For a deeper comparison of speeds, prices and contract lengths across providers, see the dedicated guide on home internet providers in Finland.
Home Insurance and the Often-Forgotten Extras
InfoFinland lists home insurance alongside electricity and internet as something tenants generally pay in addition to rent. While not a "utility" in the metered sense, home contents insurance (kotivakuutus) is worth arranging at the same time you set everything else up — many landlords expect tenants to hold it, and it covers your belongings and liability rather than the building itself. Check whether your tenancy agreement requires it.
A few other recurring costs in apartment buildings are billed separately by the housing company rather than rolled into rent:
- Sauna shifts — many buildings have a shared sauna you can book for a monthly fee.
- Laundry room — sometimes a small per-use or monthly charge.
- Parking — a dedicated space or a heating-pole car spot is usually an extra.
None of these are mandatory utilities, but they're easy to overlook when you budget the "real" monthly cost of a home.
A Sensible Move-In Order
Pulling it together, here's a practical sequence for getting a Finnish home running:
- Before you sign the lease — read the tenancy agreement and confirm exactly what's included: heating, water, internet. Ask about per-person water fees and any building broadband.

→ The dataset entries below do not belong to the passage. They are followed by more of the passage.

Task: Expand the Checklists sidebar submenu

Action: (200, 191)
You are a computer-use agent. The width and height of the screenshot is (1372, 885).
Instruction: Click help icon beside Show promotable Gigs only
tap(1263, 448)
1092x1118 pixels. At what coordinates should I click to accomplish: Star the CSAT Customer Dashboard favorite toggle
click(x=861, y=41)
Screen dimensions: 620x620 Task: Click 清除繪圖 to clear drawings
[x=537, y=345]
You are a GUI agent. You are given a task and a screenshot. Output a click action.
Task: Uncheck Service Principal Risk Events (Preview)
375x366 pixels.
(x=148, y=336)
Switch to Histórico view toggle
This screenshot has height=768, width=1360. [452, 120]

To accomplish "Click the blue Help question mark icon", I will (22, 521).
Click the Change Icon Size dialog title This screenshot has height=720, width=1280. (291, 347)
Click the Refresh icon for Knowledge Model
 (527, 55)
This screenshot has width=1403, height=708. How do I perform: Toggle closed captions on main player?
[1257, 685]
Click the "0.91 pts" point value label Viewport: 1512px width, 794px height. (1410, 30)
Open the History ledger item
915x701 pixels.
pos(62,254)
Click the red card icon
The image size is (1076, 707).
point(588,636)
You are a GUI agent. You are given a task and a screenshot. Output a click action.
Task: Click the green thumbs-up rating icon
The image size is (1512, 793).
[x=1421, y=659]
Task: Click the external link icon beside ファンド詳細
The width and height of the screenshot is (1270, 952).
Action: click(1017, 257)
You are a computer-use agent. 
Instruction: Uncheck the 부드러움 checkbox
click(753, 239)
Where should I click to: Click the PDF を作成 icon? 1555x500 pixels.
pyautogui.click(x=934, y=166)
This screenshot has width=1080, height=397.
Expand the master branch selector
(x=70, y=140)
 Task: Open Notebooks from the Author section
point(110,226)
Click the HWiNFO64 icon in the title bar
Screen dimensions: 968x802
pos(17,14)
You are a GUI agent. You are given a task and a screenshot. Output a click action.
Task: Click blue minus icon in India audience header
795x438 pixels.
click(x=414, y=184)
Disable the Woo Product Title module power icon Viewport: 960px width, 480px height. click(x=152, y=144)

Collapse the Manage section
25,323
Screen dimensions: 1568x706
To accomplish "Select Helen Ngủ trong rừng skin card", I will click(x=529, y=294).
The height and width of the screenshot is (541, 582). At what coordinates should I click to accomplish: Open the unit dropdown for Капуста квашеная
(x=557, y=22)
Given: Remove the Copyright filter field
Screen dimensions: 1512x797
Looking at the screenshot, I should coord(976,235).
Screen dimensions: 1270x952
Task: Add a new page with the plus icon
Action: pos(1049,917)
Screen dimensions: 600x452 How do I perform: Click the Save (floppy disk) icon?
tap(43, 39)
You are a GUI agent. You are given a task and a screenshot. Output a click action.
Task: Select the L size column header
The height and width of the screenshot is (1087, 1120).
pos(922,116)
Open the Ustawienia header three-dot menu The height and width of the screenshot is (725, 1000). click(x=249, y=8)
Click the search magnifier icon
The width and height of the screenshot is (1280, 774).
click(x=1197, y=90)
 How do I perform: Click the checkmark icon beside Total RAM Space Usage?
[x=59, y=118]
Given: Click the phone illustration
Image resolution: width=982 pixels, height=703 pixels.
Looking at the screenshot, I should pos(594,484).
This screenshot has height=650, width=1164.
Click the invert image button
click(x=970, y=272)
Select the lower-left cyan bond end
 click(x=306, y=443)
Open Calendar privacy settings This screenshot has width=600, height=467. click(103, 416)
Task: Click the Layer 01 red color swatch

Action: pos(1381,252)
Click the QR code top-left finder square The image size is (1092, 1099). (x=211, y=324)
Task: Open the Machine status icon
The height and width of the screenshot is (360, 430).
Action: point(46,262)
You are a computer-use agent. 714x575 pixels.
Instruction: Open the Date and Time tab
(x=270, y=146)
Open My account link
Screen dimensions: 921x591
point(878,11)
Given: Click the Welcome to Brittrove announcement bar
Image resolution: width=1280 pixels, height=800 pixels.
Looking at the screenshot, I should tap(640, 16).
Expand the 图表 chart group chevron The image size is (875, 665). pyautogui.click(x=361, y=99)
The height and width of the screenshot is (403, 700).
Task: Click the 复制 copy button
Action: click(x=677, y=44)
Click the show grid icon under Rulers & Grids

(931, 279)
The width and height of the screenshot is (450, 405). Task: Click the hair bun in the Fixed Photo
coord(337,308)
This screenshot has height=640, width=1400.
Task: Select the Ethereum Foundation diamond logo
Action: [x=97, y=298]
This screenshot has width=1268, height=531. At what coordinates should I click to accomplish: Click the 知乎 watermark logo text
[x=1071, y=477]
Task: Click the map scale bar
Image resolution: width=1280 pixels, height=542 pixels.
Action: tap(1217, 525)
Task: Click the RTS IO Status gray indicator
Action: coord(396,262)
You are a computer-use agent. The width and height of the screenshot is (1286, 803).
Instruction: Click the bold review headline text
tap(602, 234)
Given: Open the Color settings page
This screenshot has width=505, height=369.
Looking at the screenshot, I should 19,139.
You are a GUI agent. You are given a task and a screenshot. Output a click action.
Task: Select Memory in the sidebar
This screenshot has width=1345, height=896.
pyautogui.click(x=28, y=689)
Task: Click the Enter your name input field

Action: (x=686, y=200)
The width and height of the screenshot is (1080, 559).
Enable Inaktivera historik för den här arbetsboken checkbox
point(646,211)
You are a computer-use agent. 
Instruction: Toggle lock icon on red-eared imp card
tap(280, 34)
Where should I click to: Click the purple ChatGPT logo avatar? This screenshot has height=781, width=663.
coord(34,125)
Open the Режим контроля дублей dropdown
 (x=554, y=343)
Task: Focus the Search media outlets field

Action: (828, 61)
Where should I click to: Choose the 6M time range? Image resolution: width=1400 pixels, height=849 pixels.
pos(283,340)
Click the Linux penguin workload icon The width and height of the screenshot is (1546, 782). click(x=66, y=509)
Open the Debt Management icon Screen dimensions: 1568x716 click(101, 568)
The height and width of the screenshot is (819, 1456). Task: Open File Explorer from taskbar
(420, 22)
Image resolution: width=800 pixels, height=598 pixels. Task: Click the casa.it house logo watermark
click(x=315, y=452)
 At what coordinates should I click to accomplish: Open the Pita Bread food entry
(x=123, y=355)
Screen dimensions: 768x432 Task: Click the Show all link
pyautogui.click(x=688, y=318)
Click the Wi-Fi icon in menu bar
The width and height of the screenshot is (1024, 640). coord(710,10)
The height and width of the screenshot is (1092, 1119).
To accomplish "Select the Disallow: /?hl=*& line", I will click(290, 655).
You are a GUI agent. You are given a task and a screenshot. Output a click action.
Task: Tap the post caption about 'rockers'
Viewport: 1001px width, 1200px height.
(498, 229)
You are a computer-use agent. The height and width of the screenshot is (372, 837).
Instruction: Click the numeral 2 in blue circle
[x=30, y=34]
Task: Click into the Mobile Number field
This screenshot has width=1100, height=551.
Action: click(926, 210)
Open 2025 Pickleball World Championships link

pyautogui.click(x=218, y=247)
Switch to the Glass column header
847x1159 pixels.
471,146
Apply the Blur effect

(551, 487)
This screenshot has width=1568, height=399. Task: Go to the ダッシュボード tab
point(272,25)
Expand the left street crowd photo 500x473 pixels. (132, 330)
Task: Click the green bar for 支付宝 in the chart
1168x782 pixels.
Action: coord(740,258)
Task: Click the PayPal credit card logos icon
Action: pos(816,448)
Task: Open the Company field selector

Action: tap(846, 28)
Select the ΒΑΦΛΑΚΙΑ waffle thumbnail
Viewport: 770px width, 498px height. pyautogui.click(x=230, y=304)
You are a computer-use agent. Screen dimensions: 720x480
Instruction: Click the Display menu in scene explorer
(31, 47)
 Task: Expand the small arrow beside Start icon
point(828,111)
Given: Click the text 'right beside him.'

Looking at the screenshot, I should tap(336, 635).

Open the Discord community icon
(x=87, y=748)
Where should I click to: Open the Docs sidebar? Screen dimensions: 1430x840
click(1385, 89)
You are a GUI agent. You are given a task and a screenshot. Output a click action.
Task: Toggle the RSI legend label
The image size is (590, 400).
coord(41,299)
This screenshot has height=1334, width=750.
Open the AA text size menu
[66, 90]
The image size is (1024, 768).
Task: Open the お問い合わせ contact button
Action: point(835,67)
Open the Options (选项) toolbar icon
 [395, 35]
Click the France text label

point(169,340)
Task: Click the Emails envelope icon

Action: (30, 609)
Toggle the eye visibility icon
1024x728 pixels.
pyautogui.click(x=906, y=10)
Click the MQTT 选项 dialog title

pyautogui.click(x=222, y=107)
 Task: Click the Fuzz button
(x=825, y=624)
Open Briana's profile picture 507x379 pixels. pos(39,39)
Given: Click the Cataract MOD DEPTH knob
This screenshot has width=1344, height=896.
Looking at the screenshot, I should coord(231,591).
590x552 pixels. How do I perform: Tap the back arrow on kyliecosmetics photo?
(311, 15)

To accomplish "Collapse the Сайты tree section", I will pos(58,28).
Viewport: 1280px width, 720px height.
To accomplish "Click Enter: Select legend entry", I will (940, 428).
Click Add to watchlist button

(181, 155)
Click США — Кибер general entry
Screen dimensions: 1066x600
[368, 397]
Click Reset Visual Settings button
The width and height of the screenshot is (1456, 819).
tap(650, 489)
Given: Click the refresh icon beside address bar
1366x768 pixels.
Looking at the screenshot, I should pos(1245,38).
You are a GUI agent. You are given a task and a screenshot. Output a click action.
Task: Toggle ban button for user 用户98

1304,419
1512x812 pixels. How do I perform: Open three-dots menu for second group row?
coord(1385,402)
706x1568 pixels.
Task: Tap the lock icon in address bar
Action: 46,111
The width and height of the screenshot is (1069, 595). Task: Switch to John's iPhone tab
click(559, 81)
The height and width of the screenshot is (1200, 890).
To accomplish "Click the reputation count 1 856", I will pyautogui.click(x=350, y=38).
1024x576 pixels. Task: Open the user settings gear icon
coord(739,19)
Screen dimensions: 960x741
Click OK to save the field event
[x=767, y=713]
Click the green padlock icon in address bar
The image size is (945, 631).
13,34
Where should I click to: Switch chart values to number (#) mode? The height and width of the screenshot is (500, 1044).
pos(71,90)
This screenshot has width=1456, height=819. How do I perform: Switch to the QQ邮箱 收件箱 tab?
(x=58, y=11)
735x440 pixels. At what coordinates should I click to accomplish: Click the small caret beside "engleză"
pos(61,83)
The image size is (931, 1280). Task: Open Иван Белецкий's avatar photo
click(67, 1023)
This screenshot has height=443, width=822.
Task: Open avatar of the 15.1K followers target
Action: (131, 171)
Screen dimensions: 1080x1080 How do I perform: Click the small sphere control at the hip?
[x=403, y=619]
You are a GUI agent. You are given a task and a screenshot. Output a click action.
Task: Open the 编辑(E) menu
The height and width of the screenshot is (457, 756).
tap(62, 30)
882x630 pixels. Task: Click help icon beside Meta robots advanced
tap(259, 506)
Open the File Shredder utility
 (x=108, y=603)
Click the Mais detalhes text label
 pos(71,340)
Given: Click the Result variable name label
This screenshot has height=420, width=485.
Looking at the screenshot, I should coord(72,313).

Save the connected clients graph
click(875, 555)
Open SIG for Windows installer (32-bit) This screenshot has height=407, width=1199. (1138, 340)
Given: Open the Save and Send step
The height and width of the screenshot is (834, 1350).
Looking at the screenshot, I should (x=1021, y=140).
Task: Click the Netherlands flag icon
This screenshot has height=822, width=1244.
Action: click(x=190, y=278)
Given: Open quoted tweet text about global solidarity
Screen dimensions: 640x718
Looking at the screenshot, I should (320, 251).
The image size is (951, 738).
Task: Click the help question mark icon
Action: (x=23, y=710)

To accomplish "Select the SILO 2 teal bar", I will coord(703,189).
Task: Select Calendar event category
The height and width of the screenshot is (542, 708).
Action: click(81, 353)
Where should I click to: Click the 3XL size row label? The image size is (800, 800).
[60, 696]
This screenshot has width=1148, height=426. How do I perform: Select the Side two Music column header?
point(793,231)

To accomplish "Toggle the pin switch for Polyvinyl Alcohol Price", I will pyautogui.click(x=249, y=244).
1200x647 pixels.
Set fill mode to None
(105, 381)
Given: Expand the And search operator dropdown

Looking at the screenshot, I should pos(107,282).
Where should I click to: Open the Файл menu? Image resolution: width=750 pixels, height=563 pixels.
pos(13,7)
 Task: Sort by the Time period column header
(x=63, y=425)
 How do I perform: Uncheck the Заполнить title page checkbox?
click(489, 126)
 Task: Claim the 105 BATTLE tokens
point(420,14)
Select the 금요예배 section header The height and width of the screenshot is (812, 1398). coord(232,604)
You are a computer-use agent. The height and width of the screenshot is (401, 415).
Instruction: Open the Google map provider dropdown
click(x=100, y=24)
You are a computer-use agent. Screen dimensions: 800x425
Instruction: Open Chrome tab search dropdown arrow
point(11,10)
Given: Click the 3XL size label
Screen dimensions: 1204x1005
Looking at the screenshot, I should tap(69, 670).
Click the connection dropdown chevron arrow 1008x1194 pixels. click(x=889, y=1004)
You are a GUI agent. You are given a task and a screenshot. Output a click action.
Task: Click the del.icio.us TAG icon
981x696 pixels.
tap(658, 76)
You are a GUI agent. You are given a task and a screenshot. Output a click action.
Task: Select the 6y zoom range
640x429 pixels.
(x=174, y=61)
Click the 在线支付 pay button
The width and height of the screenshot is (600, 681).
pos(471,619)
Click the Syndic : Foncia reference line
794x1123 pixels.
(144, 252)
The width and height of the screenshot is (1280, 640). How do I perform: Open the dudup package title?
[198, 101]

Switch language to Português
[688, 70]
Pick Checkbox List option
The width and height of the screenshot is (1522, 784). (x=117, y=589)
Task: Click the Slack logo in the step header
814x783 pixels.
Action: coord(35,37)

- About two weeks before move-in — arrange your electricity supply contract via sahkonhinta.fi so power is on for moving day, and let the supplier handle the network notification.
- About a week before — order broadband if the building doesn't provide it, choosing fibre, copper or 5G home internet by address availability.
- Around move-in — sort home contents insurance, and confirm with the landlord or housing company how water and any sauna, laundry or parking fees are charged.
- If you're leaving an old Finnish address — cancel the old electricity and internet contracts so you stop paying for a place you've left.
Get the electricity timing right and the rest tends to fall into place. The recurring theme throughout is the same: in Finland, the tenancy agreement is the source of truth, so when this guide says "usually," your lease says what's actually true for your home. Read it carefully, and check current figures and offers against the official sources rather than any number quoted from memory.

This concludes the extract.